Exercise aim: Print the data below verbatim, from its first line through the line containing "pyautogui.click(x=65, y=365)", both included.

— START Items —

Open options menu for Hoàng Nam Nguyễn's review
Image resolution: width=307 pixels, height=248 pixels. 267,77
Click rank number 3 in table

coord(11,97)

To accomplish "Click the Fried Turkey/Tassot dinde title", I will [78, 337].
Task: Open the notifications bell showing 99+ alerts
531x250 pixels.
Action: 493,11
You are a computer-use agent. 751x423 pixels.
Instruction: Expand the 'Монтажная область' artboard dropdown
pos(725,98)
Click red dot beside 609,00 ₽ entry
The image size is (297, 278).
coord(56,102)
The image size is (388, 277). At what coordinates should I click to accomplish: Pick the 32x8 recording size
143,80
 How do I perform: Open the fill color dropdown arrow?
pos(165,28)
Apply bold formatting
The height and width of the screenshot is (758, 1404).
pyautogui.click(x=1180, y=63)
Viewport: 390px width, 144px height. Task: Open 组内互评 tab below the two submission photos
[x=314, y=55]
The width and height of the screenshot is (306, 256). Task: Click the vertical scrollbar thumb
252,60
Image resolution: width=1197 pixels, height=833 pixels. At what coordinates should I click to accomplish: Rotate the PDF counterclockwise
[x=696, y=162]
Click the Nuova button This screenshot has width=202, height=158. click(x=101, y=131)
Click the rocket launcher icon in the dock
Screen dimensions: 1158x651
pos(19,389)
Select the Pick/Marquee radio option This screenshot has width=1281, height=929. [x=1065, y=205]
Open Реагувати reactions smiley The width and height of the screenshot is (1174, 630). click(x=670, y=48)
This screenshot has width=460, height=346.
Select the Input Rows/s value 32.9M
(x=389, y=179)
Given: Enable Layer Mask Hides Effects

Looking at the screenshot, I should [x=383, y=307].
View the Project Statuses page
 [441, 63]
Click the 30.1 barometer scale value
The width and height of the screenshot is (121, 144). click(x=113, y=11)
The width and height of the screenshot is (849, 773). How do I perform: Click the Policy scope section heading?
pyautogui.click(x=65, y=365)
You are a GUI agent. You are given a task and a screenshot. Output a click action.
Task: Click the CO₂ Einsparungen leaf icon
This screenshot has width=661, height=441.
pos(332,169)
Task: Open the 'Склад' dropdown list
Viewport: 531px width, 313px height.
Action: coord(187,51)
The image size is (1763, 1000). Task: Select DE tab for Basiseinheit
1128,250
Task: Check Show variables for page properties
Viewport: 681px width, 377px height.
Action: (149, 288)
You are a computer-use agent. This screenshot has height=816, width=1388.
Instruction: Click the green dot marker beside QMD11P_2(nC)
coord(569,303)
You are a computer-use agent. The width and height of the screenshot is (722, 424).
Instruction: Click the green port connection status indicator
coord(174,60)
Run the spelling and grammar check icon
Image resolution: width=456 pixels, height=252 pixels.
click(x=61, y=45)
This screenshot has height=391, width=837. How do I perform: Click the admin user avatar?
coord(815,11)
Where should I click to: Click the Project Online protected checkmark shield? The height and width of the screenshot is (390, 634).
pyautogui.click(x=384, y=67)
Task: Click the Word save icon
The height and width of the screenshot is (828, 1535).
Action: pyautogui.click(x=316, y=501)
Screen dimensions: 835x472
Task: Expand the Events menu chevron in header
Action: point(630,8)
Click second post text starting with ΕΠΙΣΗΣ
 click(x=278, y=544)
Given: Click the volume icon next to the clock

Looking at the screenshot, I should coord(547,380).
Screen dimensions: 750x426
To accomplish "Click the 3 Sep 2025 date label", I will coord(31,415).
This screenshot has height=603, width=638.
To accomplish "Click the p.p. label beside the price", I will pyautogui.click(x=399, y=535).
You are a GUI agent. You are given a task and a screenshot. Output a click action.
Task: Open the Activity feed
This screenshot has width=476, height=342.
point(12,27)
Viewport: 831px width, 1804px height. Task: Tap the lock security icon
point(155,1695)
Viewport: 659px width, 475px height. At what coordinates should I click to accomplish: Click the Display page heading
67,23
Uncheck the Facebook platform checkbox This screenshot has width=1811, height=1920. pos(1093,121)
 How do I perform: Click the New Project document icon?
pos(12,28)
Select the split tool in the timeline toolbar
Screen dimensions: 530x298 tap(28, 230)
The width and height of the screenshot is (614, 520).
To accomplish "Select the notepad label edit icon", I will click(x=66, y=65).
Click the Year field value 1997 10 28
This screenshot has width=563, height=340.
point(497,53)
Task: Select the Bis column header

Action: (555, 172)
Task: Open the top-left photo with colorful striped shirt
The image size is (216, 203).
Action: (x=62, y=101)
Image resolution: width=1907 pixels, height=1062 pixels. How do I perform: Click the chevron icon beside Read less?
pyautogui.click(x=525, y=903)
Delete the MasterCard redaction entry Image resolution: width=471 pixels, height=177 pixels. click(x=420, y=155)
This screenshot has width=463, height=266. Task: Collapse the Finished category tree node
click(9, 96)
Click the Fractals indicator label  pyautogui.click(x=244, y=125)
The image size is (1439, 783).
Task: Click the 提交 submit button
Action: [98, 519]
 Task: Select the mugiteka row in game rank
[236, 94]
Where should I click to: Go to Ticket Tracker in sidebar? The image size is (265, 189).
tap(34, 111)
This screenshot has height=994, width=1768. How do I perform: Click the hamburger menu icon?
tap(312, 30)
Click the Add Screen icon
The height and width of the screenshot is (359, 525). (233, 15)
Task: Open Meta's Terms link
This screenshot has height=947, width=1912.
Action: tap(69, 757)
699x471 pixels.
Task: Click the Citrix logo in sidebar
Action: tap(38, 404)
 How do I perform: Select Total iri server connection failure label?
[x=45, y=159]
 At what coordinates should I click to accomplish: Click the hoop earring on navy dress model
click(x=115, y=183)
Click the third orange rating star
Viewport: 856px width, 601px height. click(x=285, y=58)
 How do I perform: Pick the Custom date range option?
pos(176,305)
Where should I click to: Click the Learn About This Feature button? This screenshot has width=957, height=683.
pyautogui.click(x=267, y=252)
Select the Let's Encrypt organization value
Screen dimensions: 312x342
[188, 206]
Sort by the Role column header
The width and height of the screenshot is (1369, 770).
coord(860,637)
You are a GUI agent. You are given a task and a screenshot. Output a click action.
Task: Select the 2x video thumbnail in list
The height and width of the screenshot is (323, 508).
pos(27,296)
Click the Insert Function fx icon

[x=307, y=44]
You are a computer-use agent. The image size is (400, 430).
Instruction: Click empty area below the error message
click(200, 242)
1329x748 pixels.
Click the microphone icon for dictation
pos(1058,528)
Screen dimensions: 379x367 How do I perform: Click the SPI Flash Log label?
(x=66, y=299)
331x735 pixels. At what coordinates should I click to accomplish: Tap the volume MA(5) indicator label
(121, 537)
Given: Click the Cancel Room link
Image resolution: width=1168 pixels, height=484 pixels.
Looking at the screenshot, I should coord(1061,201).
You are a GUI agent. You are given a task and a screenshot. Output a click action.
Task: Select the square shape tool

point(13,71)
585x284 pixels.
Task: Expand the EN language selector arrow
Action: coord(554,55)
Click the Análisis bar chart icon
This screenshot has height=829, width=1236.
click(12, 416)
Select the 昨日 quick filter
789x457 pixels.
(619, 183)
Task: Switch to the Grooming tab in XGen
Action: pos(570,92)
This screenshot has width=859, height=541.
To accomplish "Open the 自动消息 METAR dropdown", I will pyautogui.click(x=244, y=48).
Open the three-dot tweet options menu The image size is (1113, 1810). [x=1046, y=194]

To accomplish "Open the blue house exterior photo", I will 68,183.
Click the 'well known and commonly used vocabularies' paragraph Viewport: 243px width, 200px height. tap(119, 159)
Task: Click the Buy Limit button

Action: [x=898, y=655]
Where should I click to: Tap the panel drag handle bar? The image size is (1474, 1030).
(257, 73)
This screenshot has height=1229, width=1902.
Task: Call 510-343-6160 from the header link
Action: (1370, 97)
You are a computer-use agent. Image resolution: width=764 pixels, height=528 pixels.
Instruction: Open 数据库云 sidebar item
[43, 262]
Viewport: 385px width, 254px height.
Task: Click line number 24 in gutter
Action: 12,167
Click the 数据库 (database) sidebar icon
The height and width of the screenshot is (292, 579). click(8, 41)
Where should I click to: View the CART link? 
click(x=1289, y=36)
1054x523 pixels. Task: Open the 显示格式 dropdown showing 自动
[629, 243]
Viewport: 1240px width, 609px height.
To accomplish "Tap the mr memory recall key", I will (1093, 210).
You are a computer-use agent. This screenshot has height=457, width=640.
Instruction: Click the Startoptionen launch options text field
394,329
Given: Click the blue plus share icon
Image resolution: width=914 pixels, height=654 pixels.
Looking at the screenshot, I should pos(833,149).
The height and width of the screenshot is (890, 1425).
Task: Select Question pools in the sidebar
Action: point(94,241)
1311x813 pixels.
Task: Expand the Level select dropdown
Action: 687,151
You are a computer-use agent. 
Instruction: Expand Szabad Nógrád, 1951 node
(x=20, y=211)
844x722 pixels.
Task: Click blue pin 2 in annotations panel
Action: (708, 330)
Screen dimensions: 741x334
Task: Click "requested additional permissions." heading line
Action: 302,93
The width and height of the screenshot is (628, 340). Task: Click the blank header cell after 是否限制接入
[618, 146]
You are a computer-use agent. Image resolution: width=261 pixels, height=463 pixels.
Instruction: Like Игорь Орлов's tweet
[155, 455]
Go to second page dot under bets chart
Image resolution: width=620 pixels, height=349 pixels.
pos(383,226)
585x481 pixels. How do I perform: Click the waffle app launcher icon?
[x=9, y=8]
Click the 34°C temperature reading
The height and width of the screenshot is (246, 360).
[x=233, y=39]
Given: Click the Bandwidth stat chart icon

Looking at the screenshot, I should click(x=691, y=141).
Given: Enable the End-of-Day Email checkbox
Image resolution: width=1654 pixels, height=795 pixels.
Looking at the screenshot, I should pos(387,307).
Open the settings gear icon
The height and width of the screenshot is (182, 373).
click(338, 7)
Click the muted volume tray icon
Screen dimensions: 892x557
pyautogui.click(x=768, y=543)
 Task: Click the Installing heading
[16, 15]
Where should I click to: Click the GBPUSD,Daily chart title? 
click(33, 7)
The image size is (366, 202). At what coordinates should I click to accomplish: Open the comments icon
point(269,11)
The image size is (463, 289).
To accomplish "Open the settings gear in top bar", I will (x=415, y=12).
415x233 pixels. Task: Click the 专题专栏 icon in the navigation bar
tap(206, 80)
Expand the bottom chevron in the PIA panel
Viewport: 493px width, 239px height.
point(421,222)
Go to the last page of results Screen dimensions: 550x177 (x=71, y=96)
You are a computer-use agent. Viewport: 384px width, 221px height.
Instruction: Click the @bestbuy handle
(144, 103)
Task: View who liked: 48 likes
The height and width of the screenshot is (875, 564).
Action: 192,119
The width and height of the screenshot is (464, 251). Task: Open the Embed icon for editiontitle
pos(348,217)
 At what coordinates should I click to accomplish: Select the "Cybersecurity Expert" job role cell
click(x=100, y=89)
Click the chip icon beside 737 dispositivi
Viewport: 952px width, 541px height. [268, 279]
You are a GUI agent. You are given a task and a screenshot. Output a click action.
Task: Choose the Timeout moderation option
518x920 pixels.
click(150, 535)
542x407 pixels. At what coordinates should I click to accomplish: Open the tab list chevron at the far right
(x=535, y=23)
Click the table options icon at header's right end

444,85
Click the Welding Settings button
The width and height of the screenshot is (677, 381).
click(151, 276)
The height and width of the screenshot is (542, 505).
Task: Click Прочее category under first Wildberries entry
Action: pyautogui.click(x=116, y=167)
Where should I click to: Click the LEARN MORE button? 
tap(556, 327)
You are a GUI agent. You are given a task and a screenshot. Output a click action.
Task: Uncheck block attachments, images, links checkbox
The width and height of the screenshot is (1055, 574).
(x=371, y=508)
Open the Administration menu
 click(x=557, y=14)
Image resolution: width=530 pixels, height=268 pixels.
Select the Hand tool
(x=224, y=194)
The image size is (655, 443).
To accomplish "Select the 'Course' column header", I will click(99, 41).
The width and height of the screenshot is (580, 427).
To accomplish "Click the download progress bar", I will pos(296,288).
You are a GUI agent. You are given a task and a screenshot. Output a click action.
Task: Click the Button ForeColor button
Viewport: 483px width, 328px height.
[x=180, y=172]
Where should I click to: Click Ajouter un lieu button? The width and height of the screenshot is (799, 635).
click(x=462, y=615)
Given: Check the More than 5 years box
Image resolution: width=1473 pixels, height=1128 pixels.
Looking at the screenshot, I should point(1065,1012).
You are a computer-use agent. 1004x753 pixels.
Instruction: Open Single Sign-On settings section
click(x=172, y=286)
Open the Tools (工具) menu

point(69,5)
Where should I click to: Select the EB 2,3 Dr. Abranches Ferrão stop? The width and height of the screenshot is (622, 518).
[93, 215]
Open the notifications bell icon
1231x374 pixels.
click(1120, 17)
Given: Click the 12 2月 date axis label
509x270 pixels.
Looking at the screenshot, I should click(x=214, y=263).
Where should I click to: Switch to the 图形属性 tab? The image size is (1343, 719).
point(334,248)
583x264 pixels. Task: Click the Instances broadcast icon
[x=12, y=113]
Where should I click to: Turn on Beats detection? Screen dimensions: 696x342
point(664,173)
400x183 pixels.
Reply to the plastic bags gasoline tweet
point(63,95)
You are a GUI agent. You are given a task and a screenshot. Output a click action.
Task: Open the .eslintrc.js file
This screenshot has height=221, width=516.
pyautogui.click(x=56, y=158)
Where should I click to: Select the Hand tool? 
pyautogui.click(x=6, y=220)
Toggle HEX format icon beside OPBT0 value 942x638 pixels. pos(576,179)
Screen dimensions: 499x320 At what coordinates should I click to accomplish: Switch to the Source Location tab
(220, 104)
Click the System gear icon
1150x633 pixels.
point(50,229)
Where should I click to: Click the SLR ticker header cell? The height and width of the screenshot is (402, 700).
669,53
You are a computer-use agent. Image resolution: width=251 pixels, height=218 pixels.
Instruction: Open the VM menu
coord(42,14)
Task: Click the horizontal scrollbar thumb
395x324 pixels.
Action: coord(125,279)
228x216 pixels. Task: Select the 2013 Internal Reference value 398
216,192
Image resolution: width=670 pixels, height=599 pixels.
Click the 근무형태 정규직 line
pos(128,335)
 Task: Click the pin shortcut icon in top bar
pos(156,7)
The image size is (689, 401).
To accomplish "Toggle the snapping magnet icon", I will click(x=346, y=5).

— END Items —

Response below:
Open options menu for Hoàng Nam Nguyễn's review
Image resolution: width=307 pixels, height=248 pixels. 267,77
Click rank number 3 in table

coord(11,97)

To accomplish "Click the Fried Turkey/Tassot dinde title", I will [78, 337].
Task: Open the notifications bell showing 99+ alerts
531x250 pixels.
Action: 493,11
You are a computer-use agent. 751x423 pixels.
Instruction: Expand the 'Монтажная область' artboard dropdown
pos(725,98)
Click red dot beside 609,00 ₽ entry
The image size is (297, 278).
coord(56,102)
The image size is (388, 277). At what coordinates should I click to accomplish: Pick the 32x8 recording size
143,80
 How do I perform: Open the fill color dropdown arrow?
pos(165,28)
Apply bold formatting
The height and width of the screenshot is (758, 1404).
pyautogui.click(x=1180, y=63)
Viewport: 390px width, 144px height. Task: Open 组内互评 tab below the two submission photos
[x=314, y=55]
The width and height of the screenshot is (306, 256). Task: Click the vertical scrollbar thumb
252,60
Image resolution: width=1197 pixels, height=833 pixels. At what coordinates should I click to accomplish: Rotate the PDF counterclockwise
[x=696, y=162]
Click the Nuova button This screenshot has width=202, height=158. click(x=101, y=131)
Click the rocket launcher icon in the dock
Screen dimensions: 1158x651
pos(19,389)
Select the Pick/Marquee radio option This screenshot has width=1281, height=929. [x=1065, y=205]
Open Реагувати reactions smiley The width and height of the screenshot is (1174, 630). click(x=670, y=48)
This screenshot has width=460, height=346.
Select the Input Rows/s value 32.9M
(x=389, y=179)
Given: Enable Layer Mask Hides Effects

Looking at the screenshot, I should [x=383, y=307].
View the Project Statuses page
 [441, 63]
Click the 30.1 barometer scale value
The width and height of the screenshot is (121, 144). click(x=113, y=11)
The width and height of the screenshot is (849, 773). How do I perform: Click the Policy scope section heading?
pyautogui.click(x=65, y=365)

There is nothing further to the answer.